Although 25 years have passed since Title IX was signed into law, advocates for girls’ sports say that thousands of elementary and secondary schools have managed to ignore it.
Schools get away with providing fewer chances for girls to play sports than boys have, and with having second-rate coaches, equipment, and practice facilities for the sports they do provide, these advocates say. They contend that the situation results from a lack of enforcement by the U.S. Department of Education’s office for civil rights, the chief agency in charge of overseeing Title IX, the 1972 law that forbids sex discrimination in education programs that receive federal money.
The ocr has no routine policy for checking if schools comply with the law. When students and parents file individual complaints with the agency, an agency officer will visit the district to try to resolve the issue.
Agency officials say that once they get involved in negotiating Title IX complaints, schools are quick to comply.
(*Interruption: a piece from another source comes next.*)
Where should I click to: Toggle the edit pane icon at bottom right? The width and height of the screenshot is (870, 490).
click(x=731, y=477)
OCR can withhold federal funds from schools that are not in compliance with Title IX, but never has. The agency’s Title IX enforcement officers don’t spot-check schools for compliance--an impossible task given the 85,000 public schools in the United States.
“OCR has never been an effective enforcement mechanism,” said Mary Jo Kane, the director of the Tucker Center for Research on Girls and Women in Sport at the University of Minnesota in Minneapolis.
State Policies
Because of what they perceive as the shortcomings of the OCR, many states have started to implement their own Title IX policies.
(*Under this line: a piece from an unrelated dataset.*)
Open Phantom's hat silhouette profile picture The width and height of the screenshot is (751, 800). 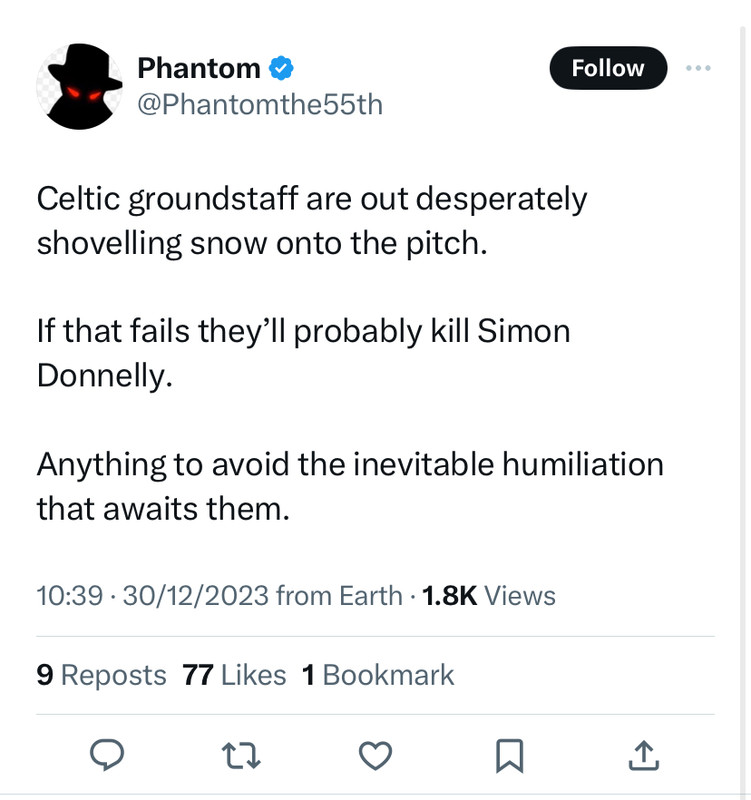click(80, 86)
Some 20 states have passed--or are considering adopting--laws that mandate equity in elementary and secondary school athletics.
In Florida, for example, the legislature in 1984 passed the Florida Educational Equity Act, which established penalties for any public school not in compliance with Title IX. Lawmakers set a deadline of June 30 of this year for schools to revamp their sports programs or risk suspension from athletic competition and the possible loss of state aid.
Since 1994, each public school in the state has been required to complete and submit to the state an extensive annual self-evaluation detailing its athletic program.
Nancy Benda, a program director with the state education department, said that the requirements have brought hundreds of schools into voluntary compliance.
“It’s opened a lot of eyes,” she said. Nonetheless, more than 100 schools will be cited at the end of this month.
Several state athletic associations have also been active in advocating compliance.
After Title IX complaints about a lack of winter sports for female athletes in Minnesota surfaced in 1991, officials of the Minnesota State High School League learned that few school officials knew specifically what the law required of their sports programs. So, working with the state education department, the league devised the “Gender Equity in Athletics Manual,” which public schools use to review their policies.
The guidebook has been passed on to other states as a model of how schools can evaluate their compliance, said David V. Stead, the executive director of the league.
“I’ve never met a school person opposed to providing more opportunity to girls,” Mr. Stead said. “The problem was that so few of them understood how to institute Title IX.”